Soloway, 69, a retired cosmetic dentist who also was a professional pianist, discovered the digital accordion after seeing Natoli perform at an American Accordion Association event about five years ago. Soloway started taking lessons with Natoli via Skype and traveled to Howland on occasion for in-person lessons.
“With Skype and Zoom (video conferencing), you’re no longer limited by geographic location,” Natoli said. “You can study with whoever you want to. Technology is making all of this possible.”
The Facebook group, which has more than 450 members, helped them connect with like-minded musicians around the world. The first symposium will have about 50 attendees who are traveling from as far as New Zealand, Australia, Italy, Israel, Canada and Alaska.
Some of the accordionists will sit in with pianist Joe Augustine during his regular Wednesday gig at the hotel, and concerts that are open to the public are planned at 8 a.m. Thursday, Friday and Saturday, with evening concerts at 7:30 p.m. Friday and 8 p.m. Saturday. The morning programs will run about an hour while the evening performances will be about 90 minutes. Those concert will feature unique configurations of musicians using the digital accordion to play jazz, classical and other genres.

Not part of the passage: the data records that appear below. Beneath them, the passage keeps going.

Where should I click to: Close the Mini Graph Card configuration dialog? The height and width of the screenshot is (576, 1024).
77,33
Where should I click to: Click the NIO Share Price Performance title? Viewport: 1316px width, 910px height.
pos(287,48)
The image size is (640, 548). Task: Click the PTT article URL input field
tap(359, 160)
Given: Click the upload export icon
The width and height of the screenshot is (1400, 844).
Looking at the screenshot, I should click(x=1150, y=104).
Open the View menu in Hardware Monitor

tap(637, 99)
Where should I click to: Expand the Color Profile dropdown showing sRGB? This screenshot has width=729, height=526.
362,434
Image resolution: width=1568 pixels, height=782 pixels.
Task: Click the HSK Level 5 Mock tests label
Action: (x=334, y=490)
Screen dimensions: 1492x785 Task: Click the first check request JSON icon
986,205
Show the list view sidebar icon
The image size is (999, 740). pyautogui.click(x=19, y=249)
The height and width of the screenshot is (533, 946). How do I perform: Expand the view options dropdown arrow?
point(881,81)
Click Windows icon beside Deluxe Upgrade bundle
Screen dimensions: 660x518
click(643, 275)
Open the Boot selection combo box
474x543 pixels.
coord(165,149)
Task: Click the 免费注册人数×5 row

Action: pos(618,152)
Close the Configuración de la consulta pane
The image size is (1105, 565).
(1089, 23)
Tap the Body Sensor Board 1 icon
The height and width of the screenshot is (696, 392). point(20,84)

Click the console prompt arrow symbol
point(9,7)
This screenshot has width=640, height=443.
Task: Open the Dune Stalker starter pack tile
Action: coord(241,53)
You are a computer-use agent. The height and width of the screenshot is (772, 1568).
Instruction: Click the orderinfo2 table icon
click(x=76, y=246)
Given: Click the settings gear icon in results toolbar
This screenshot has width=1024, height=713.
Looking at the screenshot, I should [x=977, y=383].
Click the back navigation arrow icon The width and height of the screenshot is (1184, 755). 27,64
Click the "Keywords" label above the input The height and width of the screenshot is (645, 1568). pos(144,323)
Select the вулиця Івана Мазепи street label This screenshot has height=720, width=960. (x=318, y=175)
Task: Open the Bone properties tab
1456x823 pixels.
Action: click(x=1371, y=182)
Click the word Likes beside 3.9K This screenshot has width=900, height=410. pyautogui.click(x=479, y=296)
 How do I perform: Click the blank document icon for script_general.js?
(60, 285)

“You’re going to hear the best in the world on this instrument, people from all over the planet who are the best on this instrument,” Natoli said.
Soloway interrupted, “And you’re looking at one of them right now. Don’t let him be modest.”
“Our pitch is come hear some incredibly enticing music of all genres — except for polkas,” Natoli said. “Well, you could hear a polka, but that’s not our focus.”